ASSIGNED TASK> Transcribe the entries in full, keeping each word as it is.

DATASET RECORDS>

--------

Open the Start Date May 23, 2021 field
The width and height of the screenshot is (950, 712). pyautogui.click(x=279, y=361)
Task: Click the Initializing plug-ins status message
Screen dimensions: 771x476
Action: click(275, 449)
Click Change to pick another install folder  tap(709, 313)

--------

RESULT BELOW>
Open the Start Date May 23, 2021 field
The width and height of the screenshot is (950, 712). pyautogui.click(x=279, y=361)
Task: Click the Initializing plug-ins status message
Screen dimensions: 771x476
Action: click(275, 449)
Click Change to pick another install folder  tap(709, 313)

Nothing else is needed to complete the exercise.